■ About this task ■
Continue the article about two unpublished Poirot stories from the point where it stops.

■ Extract provided ■
“Two Poirot Stories That Never Made the Cut”
by Mike Tooney.


POIROT

   Previously on Mystery*File, Ray O’Leary did a fine review of John Curran’s Agatha Christie’s Secret Notebooks, and you’re urged to read it.

   In his book, Curran includes two previously unpublished short stories featuring Hercule Poirot and speculates about when and why these tales were never published. In his review, O’Leary suggests equally valid speculations.

       (1) “The Capture of Cerberus”

   Readers might like to compare this version dating from 1939 with the one that finally saw print in 1947. As Curran notes, this story has a “complicated history.”

   In Geneva, Poirot happens to encounter an old nemesis-turned-friend, Countess Vera Rossakoff. Predictably, there is a male admirer trailing in her wake, Herr Doktor Keiserbach; but it would seem that Keiserbach has been using the countess as a means of meeting the little Belgian.

■ Dataset content ■
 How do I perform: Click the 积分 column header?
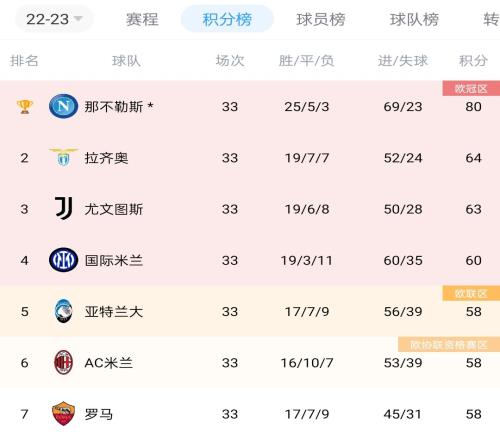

■ Answer space ■
   Keiserbach later tells Poirot his true identity, and entreats the detective to help clear his murdered son’s name for having assassinated a popular but controversial European politician, a double for Adolf Hitler.

   In true Christie fashion, doubles figure prominently in the plot, with Poirot contriving an intricate plan to find a dead man and convince him to come back to life, while at the same time vindicating Keiserbach’s son.

   Last time we checked, you could read a portion of “Cerberus” online here. Presumably Christie’s revised version, which differs radically from the original, has somehow recently been adapted for the television series, Agatha Christie’s Poirot.

       (2) “The Incident of the Dog’s Ball”

   Based on surer evidence than is available for “Cerberus,” Curran surmises that this story “was written in 1933 and never offered for publication but, instead, transformed, in 1935/36, into the novel Dumb Witness.” With the transformation, Christie changed both the murderer and the solution.

   Captain Hastings narrates the story. When Poirot receives an almost incoherent letter from an elderly woman, his little grey cells are set aquiver. It being hot and sultry in London, a dubious Hastings nevertheless welcomes the chance to quit the city for the more tolerable hinterlands when Poirot suggests they find out more about this woman.

   Not long after arriving in Little Hemel, Poirot is crestfallen to learn of the old lady’s death, and he finds it inexplicable that she should will her estate, not to her closest relatives, but to a paid companion who is, let’s be honest, a little flaky.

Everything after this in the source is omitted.